La crise n'épargne aucun marché, pas même le luxe. Sauf en Chine, pays aux 500000 millionnaires et nouvelle terre promise des marques haut de gamme.

«Le consommateur chinois de luxe a changé à tous les niveaux.» C'est le constat de Hans Lopez-Vito, directeur du planning stratégique chez BBDO China. S'appuyant sur l'expertise de ses agences locales et de Proximity Live Shanghai, le réseau publicitaire d'Omnicom voit la Chine comme «le nouvel eldorado des marques de luxe».

Aisé, jeune, de moins en moins «bling-bling», le CSP+ de Pékin, Shanghai ou Shenzen est devenu une cible de choix pour les fabricants de produits haut de gamme. D'autant que les nouveaux riches "made in China" semblent peu affectés par la crise qui secoue l'économie mondiale depuis un an. Interrogés par BBDO en septembre dernier, ils étaient 47% à déclarer que leur situation financière était meilleure qu'un an auparavant, et même 67% à penser qu'elle sera encore meilleure en 2010 !

Autre enseignement intéressant: ces nouvelles fortunes sont jeunes. L'âge moyen du millionnaire chinois est de 39 ans et 7 des 10 plus grandes fortunes ont moins de 45 ans. Dans l'ex-Empire du milieu, l'acheteur de Ferrari a entre 35 et 45 ans, soit 10 ans de moins que son homologue américain ou européen.

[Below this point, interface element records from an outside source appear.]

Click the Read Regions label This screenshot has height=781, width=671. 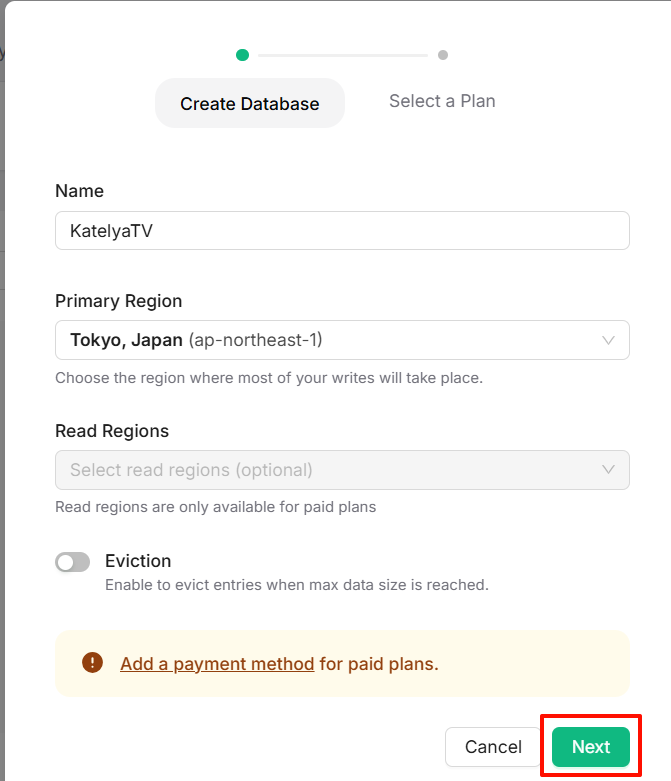pos(112,431)
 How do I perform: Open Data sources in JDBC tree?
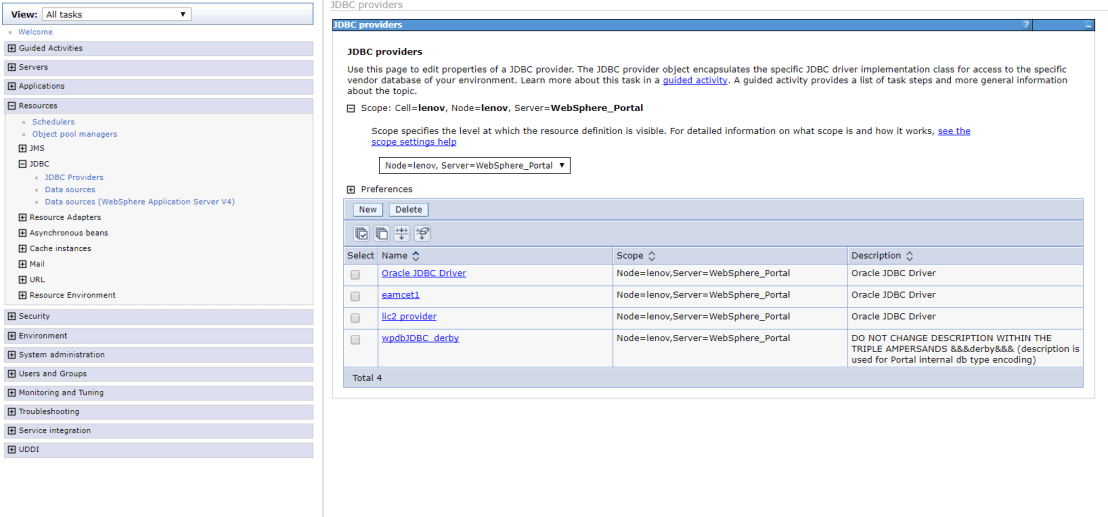pos(70,189)
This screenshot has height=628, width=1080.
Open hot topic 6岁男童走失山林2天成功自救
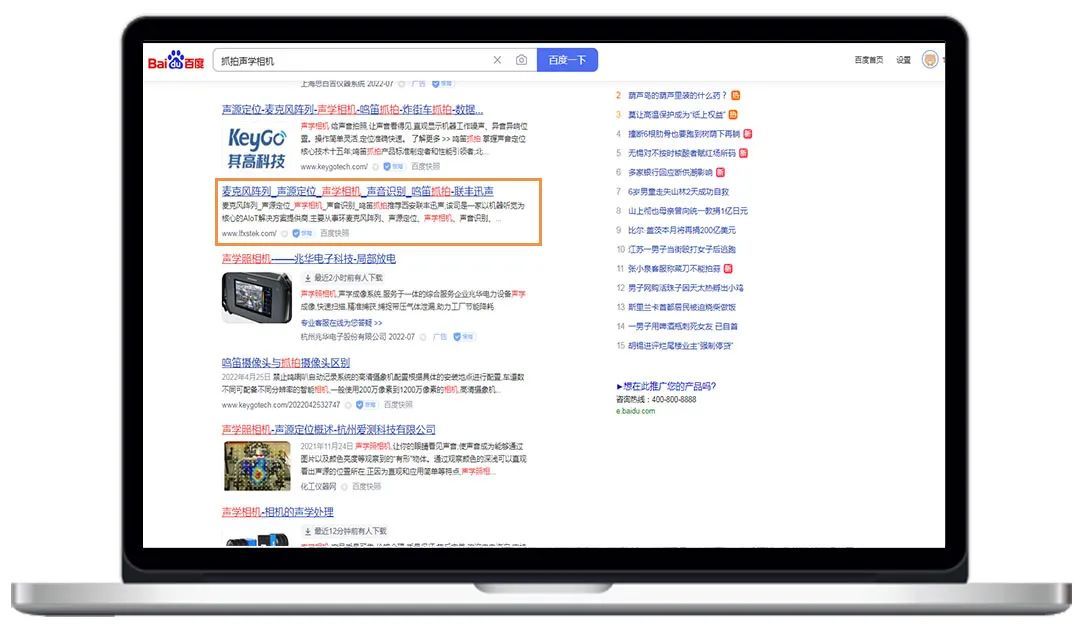tap(678, 191)

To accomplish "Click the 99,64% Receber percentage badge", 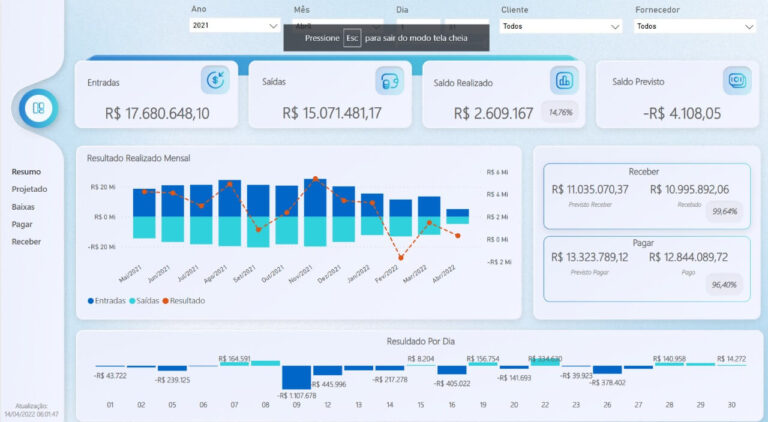I will pos(725,211).
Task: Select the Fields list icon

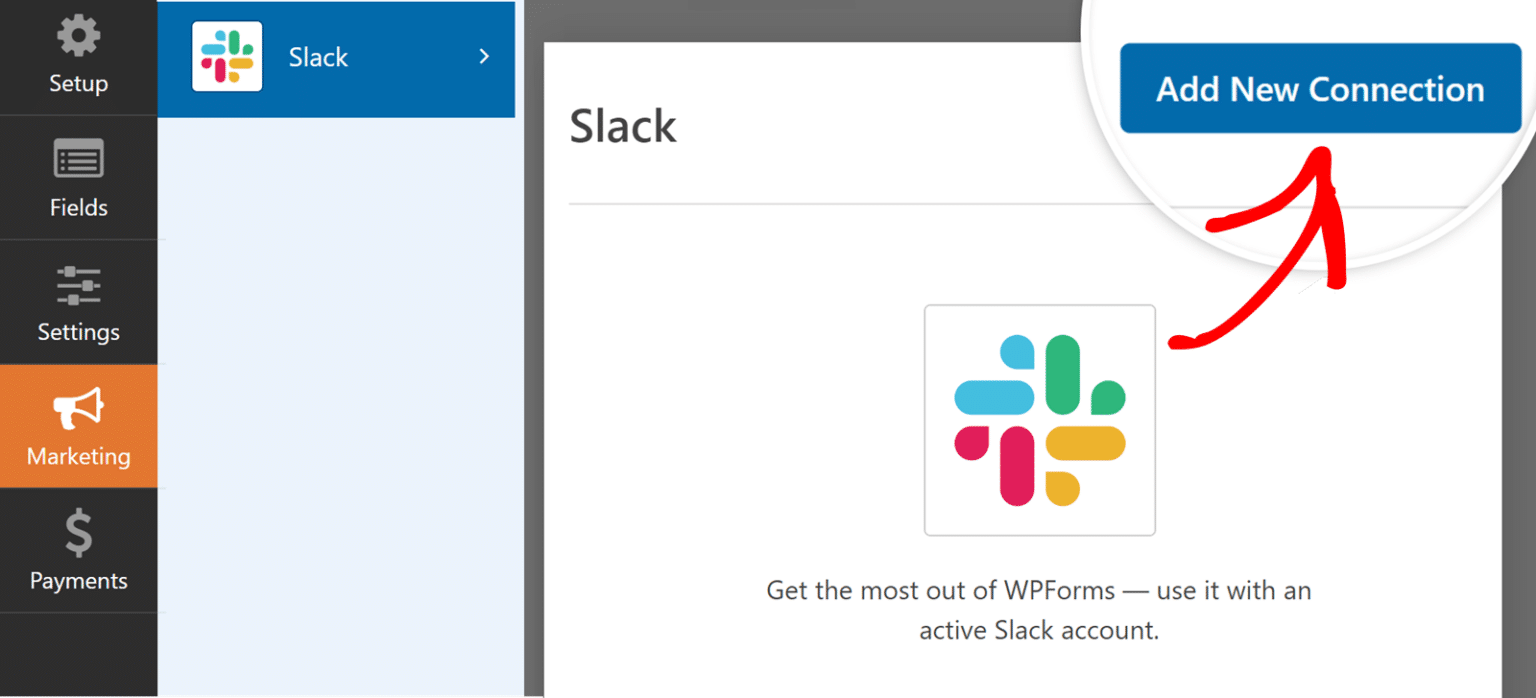Action: 78,158
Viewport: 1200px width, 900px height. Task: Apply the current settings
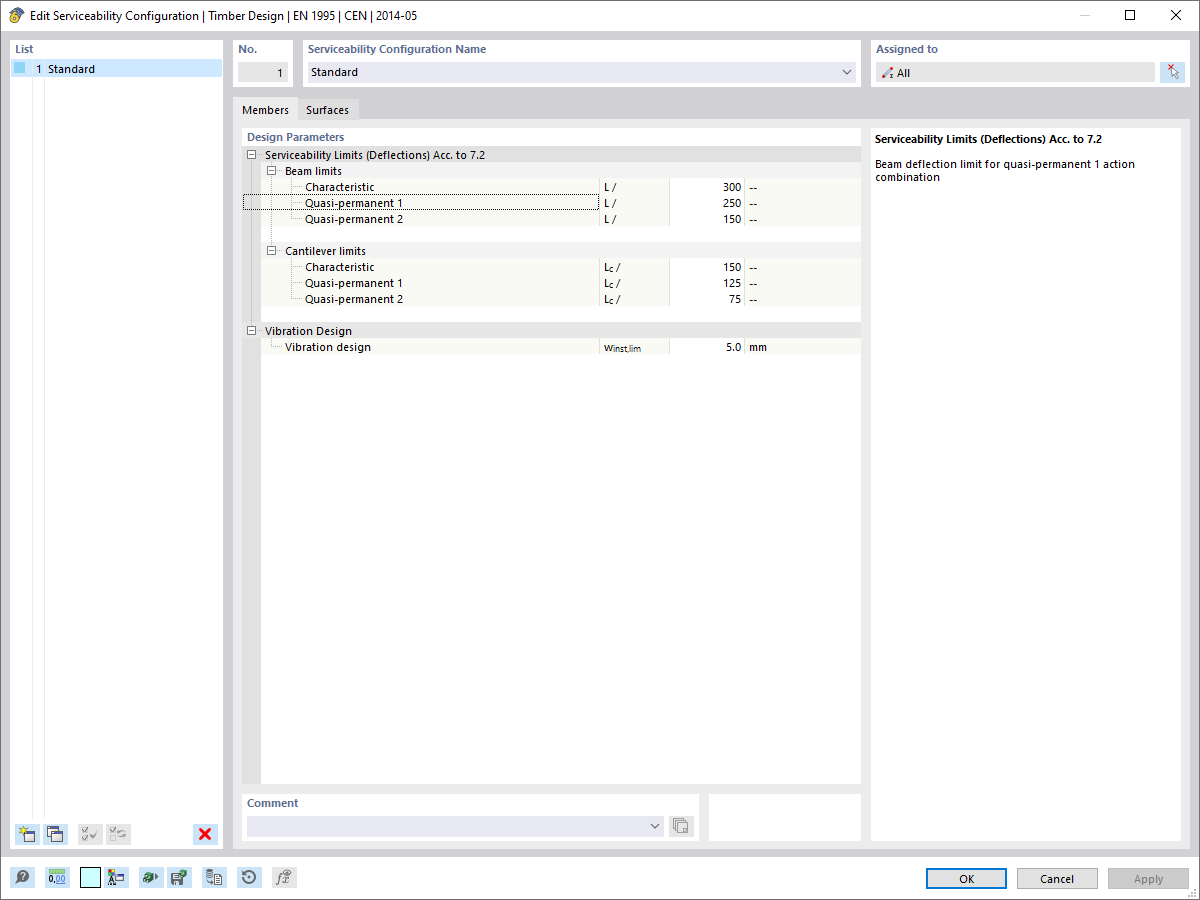[x=1148, y=878]
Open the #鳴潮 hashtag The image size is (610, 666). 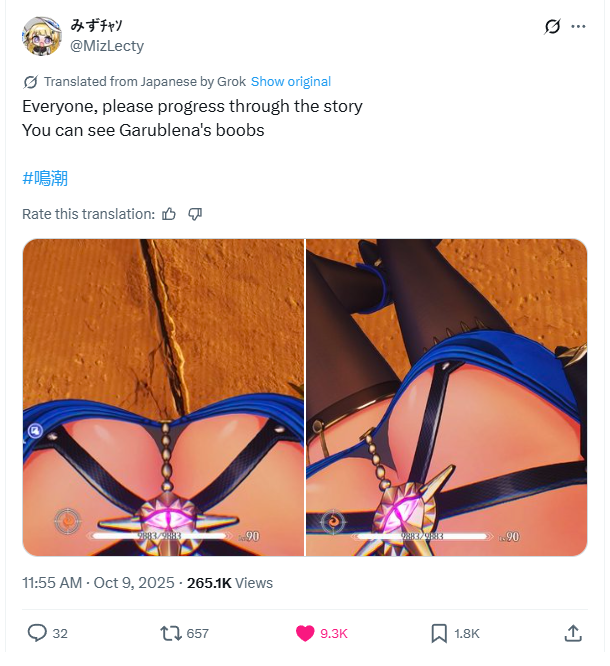pyautogui.click(x=45, y=178)
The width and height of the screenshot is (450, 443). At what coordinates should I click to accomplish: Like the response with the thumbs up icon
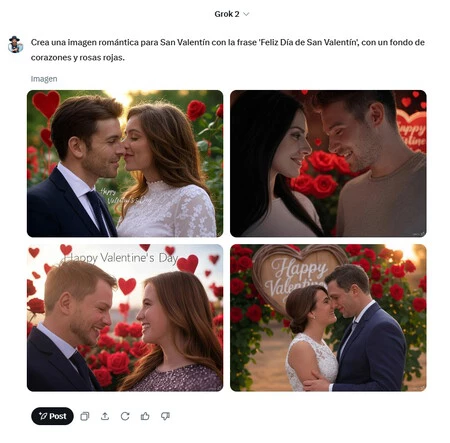pyautogui.click(x=145, y=416)
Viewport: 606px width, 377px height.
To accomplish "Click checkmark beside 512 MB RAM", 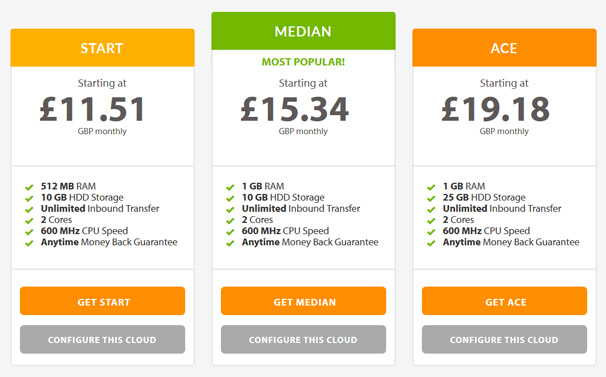I will [29, 187].
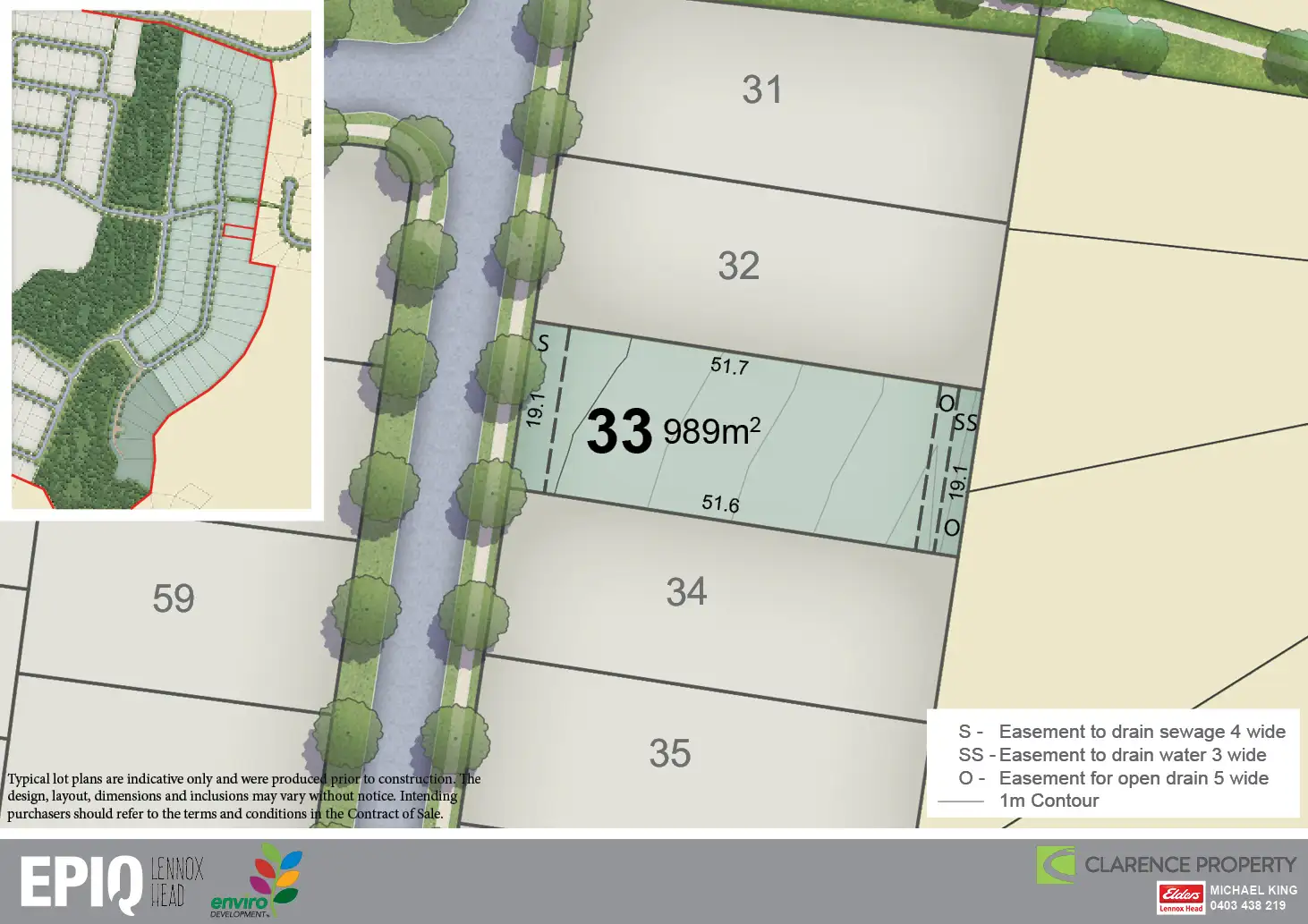Screen dimensions: 1308x924
Task: Select lot 34 on the plan
Action: tap(686, 592)
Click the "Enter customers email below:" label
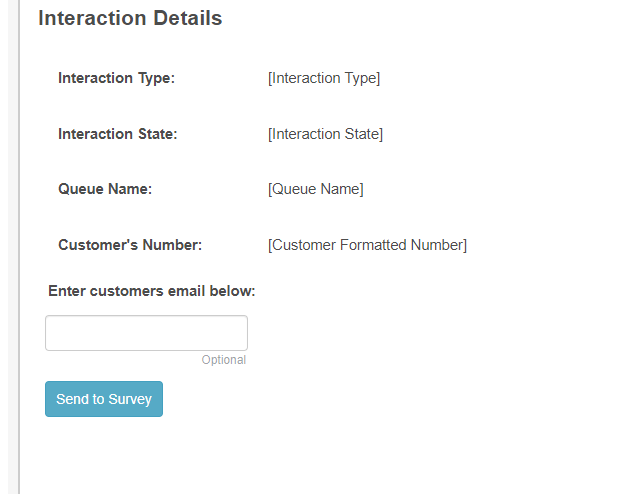 [x=152, y=291]
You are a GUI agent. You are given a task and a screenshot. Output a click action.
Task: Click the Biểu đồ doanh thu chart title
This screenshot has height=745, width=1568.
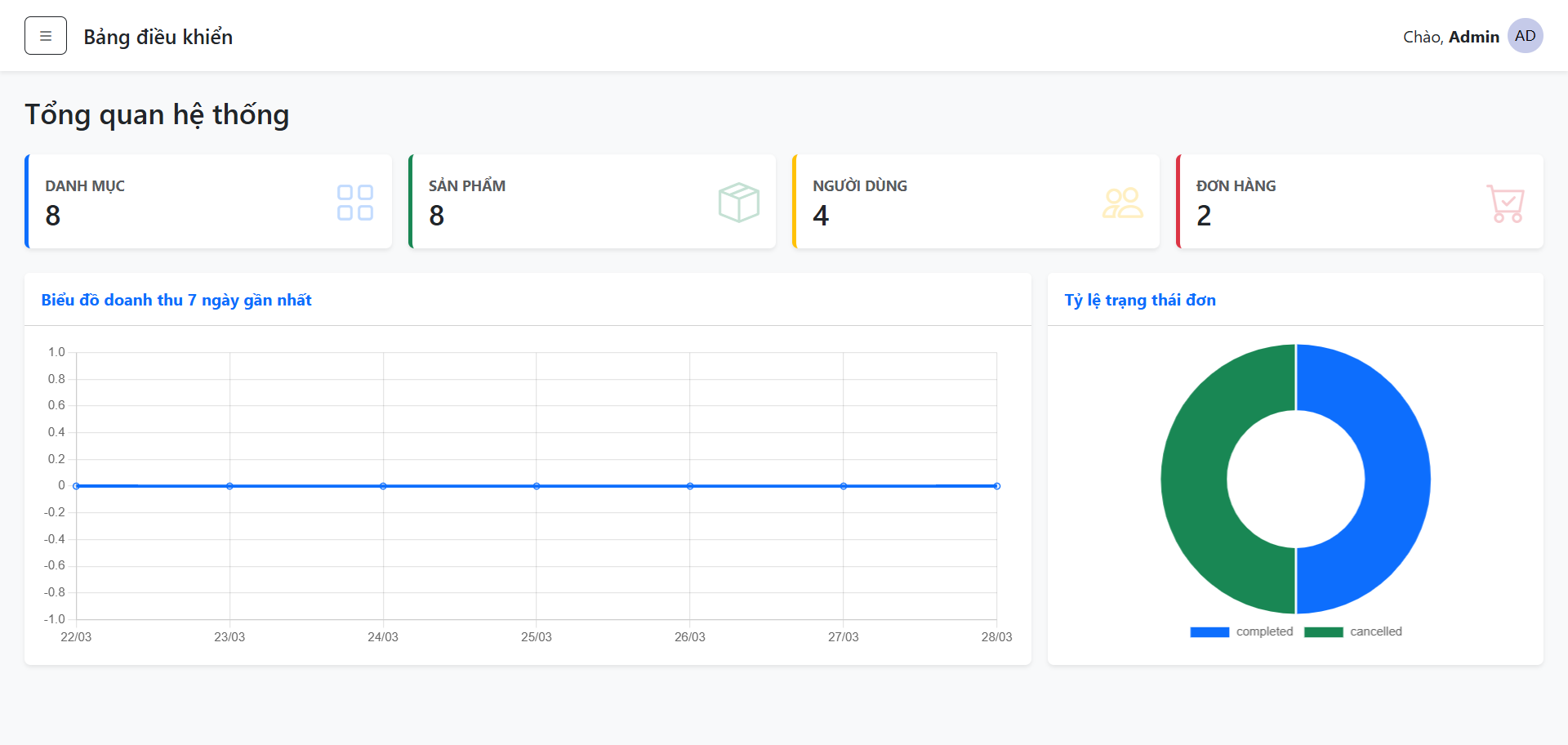pyautogui.click(x=176, y=300)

Une aubaine pour les marques automobiles haut de gamme, dont les ventes chutent sur les marchés américain, japonais et européen, alors qu'elles décollent en Chine. Porsche a par exemple choisi de présenter sa Panamera (premier modèle quatre portes de la marque) au Salon de Shanghai en avril dernier plutôt qu'à celui de Genève, qui avait lieu en mars.

L'amateur de luxe chinois est également moins adepte du clinquant. «Il est de plus en plus exposé à autre chose que des marques: l'art, avec une scène artistique locale très dynamique, la culture, les voyages, etc. La connaissance est devenue la nouvelle valeur», estime ainsi Hans-Lopez Vito.

Une connaissance que le consommateur chinois aisé va d'abord chercher sur Internet, devenu le principal outil pour trouver aussi de l'information sur les centres d'intérêt des consommateurs chinois, dont le luxe: 45% des 360 millions d'internautes (contre 227 millions aux États-Unis) visitent des sites de marques, 35% fréquentent les forums et 34% les blogs.

"Made for China"

D'après le Hurun Report, un éditeur spécialisé dans le secteur du luxe en Chine, à la question «Quel est votre loisir préféré ?», les CSP+ chinois répondent voyages, natation, golf, vie de famille et… dégustation de thé. Une occupation au goût nippon qui dénote une vraie sophistication, héritée des mandarins et autres lettrés, qui existait déjà au VIIIe siècle avant notre ère. Les riches consommateurs de Pékin ou Shanghai réclament désormais aux marques de luxe plus d'histoires et de mythes et moins de logos tape-à-l'œil.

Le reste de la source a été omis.